The question arises as to why the implementation of the
define
special form,
described back in
Section 2.4
has beed deferred for so long,
when it would have
made so much of the previous discussion easier, particularily the
Scheme examples. Well there are good reasons. Consider
what the language so far has got.
So far, the language is fairly complete. It is however a purely functional language, in the sense that its expressions are like mathematical functions: the value of a variable is fixed for the duration of the expression, and it makes no difference in what order the arguments to a function are evaluated. There is no sequential execution (though there is recursion) and most importantly there are no side effects. That means that one part of a program cannot affect the execution of another part that it does not contain, except by returning values that get passed in as arguments to that other part.
While this might seem to be a limitation of the language, it does in fact have some very important advantages. Essentially it makes large-scale expressions in the language very simple to analyse: since one part of an expression cannot affect another independant part, different components of a program (including the current environment) could be fed to separate processes, perhaps even separate machines on a network.
◆ ◆ ◆ ◆
## EXERCISE REQUIREMENTS
1: In the passage on the purely functional language, which section is given as the place where the define special form was described?
2: Write the next part of the passage on the purely functional language, picking up after its final sentence.

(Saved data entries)
◆ ◆ ◆ ◆
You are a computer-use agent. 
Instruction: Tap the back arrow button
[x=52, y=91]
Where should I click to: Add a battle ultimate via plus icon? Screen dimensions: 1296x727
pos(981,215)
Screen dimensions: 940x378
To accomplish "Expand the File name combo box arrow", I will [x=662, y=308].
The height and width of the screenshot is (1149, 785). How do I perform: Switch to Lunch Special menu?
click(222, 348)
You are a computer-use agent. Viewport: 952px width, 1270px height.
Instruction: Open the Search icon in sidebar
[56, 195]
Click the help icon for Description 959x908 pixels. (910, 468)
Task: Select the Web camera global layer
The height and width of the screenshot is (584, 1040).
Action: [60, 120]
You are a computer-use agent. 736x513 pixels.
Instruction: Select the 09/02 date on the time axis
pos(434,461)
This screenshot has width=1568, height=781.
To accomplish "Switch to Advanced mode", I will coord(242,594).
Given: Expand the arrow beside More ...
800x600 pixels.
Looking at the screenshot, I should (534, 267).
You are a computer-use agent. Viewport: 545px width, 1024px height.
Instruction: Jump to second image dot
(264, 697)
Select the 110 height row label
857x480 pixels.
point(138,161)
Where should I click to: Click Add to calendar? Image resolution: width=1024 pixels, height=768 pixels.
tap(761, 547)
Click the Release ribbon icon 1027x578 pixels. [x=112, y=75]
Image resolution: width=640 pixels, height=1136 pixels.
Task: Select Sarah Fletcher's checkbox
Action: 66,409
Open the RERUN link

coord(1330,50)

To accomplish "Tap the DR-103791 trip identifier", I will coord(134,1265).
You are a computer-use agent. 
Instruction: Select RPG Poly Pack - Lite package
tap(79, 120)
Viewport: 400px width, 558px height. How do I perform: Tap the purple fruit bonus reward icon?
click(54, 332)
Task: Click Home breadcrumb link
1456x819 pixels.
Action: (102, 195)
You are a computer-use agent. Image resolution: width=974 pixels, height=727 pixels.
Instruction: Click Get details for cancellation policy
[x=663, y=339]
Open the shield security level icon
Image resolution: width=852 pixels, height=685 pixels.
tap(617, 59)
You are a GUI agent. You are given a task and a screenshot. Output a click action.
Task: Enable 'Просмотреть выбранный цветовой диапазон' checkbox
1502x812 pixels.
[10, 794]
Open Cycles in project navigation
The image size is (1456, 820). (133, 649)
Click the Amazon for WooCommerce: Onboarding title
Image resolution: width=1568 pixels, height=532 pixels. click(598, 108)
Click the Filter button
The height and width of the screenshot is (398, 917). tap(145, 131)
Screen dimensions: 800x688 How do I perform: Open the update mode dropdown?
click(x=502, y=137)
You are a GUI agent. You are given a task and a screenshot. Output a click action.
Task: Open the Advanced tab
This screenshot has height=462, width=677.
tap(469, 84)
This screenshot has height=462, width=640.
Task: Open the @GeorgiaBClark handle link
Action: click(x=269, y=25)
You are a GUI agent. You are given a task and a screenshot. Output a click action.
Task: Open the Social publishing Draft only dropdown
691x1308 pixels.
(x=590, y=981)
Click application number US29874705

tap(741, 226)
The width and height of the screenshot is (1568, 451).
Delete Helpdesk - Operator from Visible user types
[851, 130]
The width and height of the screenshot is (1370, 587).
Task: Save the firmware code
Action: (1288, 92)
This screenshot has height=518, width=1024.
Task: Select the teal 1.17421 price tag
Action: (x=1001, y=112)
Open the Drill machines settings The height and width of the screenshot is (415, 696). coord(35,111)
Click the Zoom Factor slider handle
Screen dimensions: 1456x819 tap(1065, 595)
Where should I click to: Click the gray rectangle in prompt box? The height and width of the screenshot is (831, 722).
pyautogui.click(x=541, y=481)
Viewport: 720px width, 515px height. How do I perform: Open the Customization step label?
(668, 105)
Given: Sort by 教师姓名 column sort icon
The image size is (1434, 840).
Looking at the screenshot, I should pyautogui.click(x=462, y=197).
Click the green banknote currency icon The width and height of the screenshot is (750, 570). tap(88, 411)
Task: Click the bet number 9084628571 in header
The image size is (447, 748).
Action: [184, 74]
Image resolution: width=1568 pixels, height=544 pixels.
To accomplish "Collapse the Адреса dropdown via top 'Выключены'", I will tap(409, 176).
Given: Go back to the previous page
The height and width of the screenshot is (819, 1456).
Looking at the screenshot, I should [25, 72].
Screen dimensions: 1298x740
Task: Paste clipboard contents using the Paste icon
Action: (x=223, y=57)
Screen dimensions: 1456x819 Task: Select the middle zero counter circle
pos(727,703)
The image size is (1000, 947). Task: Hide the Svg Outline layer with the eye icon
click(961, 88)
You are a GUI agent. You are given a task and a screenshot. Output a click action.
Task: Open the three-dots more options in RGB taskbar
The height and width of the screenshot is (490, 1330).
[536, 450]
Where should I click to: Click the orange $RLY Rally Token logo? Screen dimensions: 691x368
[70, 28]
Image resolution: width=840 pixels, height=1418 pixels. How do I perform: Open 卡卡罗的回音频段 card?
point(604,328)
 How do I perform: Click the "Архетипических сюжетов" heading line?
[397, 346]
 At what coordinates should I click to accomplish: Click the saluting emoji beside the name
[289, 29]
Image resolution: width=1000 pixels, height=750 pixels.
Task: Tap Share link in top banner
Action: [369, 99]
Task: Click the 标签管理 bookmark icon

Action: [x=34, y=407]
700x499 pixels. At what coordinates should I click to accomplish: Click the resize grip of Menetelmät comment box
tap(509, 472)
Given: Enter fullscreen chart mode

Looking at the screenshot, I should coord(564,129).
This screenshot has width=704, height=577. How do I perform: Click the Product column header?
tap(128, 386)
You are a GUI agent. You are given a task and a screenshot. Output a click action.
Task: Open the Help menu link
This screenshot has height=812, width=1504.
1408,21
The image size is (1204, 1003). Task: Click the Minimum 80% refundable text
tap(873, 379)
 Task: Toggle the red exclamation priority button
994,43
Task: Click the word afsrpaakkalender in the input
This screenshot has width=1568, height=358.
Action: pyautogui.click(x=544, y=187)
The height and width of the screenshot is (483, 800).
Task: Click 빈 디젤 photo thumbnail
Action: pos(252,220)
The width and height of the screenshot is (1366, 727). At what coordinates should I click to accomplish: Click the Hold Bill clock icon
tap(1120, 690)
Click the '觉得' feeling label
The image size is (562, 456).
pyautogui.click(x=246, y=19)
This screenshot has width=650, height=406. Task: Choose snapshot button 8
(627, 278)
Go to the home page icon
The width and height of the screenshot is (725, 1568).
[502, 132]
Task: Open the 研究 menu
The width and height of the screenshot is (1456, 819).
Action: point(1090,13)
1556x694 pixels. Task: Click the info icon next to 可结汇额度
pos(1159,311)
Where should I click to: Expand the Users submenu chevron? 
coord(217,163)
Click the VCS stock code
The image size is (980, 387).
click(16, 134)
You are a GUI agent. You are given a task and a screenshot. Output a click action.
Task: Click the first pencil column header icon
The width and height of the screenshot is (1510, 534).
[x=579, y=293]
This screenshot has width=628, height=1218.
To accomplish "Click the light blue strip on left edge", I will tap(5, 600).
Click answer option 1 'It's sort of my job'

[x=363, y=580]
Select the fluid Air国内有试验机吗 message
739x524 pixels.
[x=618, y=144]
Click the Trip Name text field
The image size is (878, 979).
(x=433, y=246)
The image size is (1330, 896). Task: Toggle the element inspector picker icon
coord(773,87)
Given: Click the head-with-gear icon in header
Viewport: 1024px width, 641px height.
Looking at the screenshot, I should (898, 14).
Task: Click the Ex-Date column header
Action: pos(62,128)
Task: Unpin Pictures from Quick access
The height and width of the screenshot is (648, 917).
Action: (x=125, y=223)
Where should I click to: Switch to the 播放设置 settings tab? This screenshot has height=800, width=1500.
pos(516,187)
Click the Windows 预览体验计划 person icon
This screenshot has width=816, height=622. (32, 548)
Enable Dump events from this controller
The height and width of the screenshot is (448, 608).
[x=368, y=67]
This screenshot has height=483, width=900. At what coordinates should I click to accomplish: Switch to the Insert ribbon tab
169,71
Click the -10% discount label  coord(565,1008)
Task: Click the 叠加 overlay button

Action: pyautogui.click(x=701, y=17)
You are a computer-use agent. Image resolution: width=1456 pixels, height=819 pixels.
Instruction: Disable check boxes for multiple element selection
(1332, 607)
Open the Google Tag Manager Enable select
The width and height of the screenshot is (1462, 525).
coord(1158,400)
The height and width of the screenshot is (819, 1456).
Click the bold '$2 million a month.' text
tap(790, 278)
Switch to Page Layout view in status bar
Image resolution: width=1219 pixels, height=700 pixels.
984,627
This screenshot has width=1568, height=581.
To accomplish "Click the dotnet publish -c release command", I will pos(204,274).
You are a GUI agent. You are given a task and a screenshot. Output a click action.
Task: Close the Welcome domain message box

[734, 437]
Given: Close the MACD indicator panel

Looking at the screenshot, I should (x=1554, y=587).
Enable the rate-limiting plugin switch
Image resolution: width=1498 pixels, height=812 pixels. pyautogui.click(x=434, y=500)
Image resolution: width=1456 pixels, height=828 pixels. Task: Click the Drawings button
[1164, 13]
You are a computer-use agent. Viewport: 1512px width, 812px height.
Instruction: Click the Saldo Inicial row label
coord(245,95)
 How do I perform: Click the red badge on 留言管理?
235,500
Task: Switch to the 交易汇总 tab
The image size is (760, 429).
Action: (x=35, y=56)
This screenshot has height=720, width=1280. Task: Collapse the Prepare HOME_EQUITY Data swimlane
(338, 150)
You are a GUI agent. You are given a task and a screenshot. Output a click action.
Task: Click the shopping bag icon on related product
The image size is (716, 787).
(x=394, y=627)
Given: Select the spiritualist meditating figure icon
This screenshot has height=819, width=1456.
◆ ◆ ◆ ◆
## RESPONSES IN ORDER
1: Section 2.4

2:
For example suppose we had a networked version of the
language. There would be a pool of processes available to do work, and
each process could delegate sub-parts of their work to other processes. A
simple rule might be that for parallel binding, e.g. let
bindings
and the arguments to closures and primitive functions, the evaluation
of the arguments could be performed in parallel by “outsourcing”
the evaluation of
each subexpression to a different process. For example consider the
following fragment:
... (let ((a (func1 x)) (b (func2 y)) (c (func3 z))) (func4 (func5 a) (func6 b) (func7 c))) ...
The let
could elect to send the subexpression (func1 x)
(plus the environment where func1
and x
have
a value) to one process, and the subexpression (func2 y)
to another. While those two expressions are being evaluated the let
could get on with evaluating (func3 z)
itself. Then when it
had finished that evaluation it would collect the result of the other two
evaluations and proceed to evaluate its body. Similarily the evaluation
of the body (the call to func4
) could outsource
the evaluation of the arguments (func5 a)
and (func6
b)
and get on with evaluating (func7 c)
, collecting
the other results when it finished, and then proceeding to evaluate
the func4
call with those evaluated arguments. It probably
shouldn't outsource something a simple as variable lookup.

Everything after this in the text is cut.